Right to Request Restrictions
You have the right to request restrictions on how your protected health information is used or to whom your information is disclosed, even if the restriction affects the services you receive. However, your treating therapist is not required to agree to your requested restriction and, even if the treating therapist agrees to the restriction, treating therapists are permitted to use your protected health information without complying with the restriction if necessary in an emergency situation.
Restrictions must be requested in writing. In your written request you must tell your treating therapist: (1) what information you want to limit; (2) whether you want to limit our use, disclosure, or both; (3) to whom you want the limits to apply. Although your treating therapist is generally not required to agree to requested restrictions, treating therapists are required to keep your protected health information confidential if you pay for a health care service “out-of-pocket” in full, and you request that we not disclose protected health information related to that health care service(s).
You must submit requests for restrictions to your treating therapist in writing.
Right to Request Confidential Communication
You have the right to request that your treating therapist communicates with you about protected health information matters in a certain way or at a certain location. For example, you can ask that we only contact you at work, or by mail, or to not leave voicemail messages.

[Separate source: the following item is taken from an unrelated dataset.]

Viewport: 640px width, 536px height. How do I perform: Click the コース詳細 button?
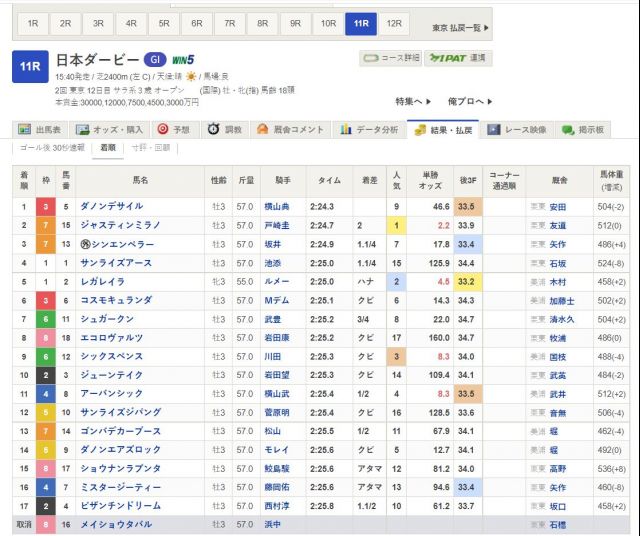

To request confidential communications, you must submit your request in writing to your treating therapist. The treating therapist will not ask you the reason for your request and will accommodate all reasonable requests. Your request must specify how or where you wish to be contacted.

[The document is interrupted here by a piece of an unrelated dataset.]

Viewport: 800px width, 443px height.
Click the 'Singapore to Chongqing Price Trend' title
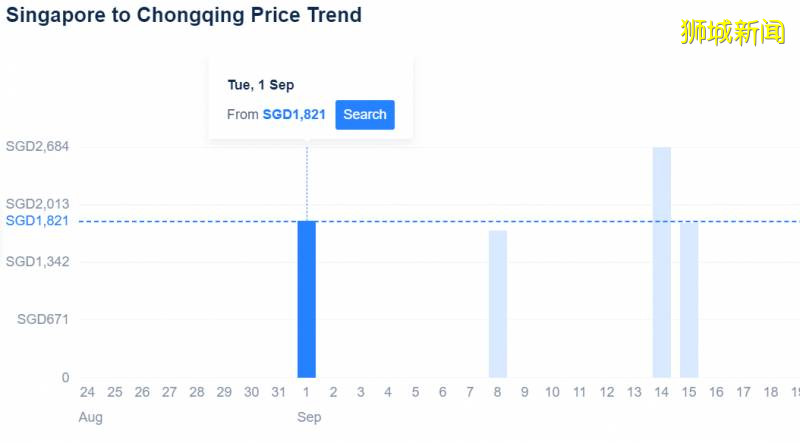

Right to a Copy of this Notice
You have the right to a paper copy of this Notice. You may ask CCC and/or your treating therapist to provide you with a paper copy of this Notice at any time. Even if you have agreed to receive this Notice electronically, you are still entitled to a paper copy of this Notice. You may obtain a paper copy of this Notice by contacting the Collaborative Counseling Center or your treating therapist.
Changes to this Notice
The effective date of this Notice is October 10, 2019. It will remain in effect until it is replaced by the Collaborative Counseling Center.
If you believe your privacy rights have been violated, you may file a complaint with your treating therapist or with the Secretary of the Department of Health and Human Services.
To file a complaint with your treating therapist, submit your complaint in writing to your treating therapist. You will not be penalized for filing a complaint.
Other Uses of Protected Health Information
Other uses and disclosures of protected health information not covered by this Notice or by the Collaborative Counseling Center Policy Statement will be made only with your written permission.
If you provide CCC and/or your treating therapist permission to use or disclose protected health information about you, you may revoke that permission, in writing, at any time.
If you revoke your permission, CCC and your treating therapist will no longer use or disclose protected health information about you for the reasons covered by your written authorization. You understand that CCC and your treating therapist is unable to take back any disclosures we have already made with your permission, and that we are required to retain our records of services we have provided to you.
If you have any questions about this notice
Please contact the Collaborative Counseling Center and/or your treating therapist with any questions you may have.